How do you test the series #Sigma (100^n(n!)^3)/((3n)!)# from #n=[1,oo)# by the ratio test?

1 Answer
Jan 25, 2017

The series:

#sum_(n=1)^oo((100^n(n!)^3)/((3n)!))#

is divergent.

Explanation:

The ratio test states that given the series:

#sum_(n=1)^oo a_n#

and the limit:

#L = lim_(n->oo) abs (a_(n+1)/a_n)#

the series is absolutely convergent if #L < 1# and divergent if # L > 1#.

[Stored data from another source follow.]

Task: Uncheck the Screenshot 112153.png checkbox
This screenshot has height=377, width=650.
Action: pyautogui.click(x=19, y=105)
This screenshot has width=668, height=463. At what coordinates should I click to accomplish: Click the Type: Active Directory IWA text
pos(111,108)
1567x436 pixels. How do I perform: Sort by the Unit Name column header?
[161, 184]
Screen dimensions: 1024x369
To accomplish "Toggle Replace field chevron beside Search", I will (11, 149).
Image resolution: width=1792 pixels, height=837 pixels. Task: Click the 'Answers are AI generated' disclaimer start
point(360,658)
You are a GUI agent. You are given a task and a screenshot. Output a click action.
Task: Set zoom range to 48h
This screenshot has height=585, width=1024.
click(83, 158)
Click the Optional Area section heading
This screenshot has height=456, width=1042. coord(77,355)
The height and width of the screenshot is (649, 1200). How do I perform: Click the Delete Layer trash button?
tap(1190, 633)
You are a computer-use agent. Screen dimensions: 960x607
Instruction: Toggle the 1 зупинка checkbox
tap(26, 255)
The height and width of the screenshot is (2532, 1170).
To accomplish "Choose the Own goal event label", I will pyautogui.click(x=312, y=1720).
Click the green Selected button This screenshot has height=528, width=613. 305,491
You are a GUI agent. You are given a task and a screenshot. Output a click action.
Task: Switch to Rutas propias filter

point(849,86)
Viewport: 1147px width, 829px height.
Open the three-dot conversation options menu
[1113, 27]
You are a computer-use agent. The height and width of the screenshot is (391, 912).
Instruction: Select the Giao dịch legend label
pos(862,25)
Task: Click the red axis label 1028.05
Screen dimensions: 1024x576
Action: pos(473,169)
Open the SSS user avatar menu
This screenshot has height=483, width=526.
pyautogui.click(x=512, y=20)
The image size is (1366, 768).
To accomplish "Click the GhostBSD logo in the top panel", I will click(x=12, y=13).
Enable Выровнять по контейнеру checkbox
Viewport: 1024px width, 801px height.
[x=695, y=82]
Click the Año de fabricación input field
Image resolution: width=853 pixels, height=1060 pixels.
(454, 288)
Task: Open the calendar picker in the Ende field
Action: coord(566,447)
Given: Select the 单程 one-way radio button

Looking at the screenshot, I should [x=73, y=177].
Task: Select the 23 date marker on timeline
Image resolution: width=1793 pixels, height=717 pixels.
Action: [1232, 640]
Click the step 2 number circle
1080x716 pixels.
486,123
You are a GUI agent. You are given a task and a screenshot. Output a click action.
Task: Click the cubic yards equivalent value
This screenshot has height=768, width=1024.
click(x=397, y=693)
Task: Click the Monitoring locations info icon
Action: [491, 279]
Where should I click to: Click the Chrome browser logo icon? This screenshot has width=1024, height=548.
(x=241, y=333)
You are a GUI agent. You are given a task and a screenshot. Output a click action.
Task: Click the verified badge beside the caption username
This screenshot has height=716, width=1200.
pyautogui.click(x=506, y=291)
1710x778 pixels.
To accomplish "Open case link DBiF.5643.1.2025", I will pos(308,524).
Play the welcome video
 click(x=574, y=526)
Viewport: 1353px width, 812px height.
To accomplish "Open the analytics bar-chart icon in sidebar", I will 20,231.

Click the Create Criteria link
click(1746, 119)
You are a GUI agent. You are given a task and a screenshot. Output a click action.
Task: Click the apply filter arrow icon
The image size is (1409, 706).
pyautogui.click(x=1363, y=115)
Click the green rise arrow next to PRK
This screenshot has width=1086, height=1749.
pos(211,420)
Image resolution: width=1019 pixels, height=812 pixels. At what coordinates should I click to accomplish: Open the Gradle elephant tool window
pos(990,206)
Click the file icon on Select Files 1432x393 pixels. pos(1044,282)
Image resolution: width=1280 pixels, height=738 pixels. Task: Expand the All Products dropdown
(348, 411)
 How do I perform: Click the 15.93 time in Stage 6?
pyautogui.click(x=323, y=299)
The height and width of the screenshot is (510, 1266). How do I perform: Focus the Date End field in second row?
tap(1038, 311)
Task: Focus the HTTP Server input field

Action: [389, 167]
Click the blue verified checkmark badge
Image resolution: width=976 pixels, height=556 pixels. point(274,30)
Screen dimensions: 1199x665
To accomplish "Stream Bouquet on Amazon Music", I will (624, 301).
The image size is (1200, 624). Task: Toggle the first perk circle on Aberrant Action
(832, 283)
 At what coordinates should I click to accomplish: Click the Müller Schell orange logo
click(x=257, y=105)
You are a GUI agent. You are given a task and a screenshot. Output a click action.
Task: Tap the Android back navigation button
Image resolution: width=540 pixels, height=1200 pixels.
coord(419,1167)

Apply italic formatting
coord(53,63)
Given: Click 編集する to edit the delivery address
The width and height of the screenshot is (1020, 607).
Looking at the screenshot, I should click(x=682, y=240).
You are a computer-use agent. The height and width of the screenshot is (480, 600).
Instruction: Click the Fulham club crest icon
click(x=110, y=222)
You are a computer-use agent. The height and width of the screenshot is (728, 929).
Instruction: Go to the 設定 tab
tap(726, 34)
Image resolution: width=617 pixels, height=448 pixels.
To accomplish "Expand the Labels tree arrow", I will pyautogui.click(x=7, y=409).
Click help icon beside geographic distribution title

Let's calculate the ratio for our series:

# abs (a_(n+1)/a_n) = abs ( ( (100^(n+1)((n+1)!)^3)/((3(n+1))!)) /((100^n(n!)^3)/((3n)!))) #

# abs (a_(n+1)/a_n) = ( 100^(n+1)/100^n) (((n+1)!)^3/ (n!)^3) ( ((3n)!)/((3n+3)!))#

# abs (a_(n+1)/a_n) = 100 (((n+1)!)/(n!))^3 ( ((3n)!) / ( (3n+3)(3n+2)(3n+1) (3n)!))#

# abs (a_(n+1)/a_n) = (100 (n+1)^3)/( (3n+3)(3n+2)(3n+1))#

So:

#lim_(n->oo) abs (a_(n+1)/a_n) = 100/27 > 1#

and the series is divergent.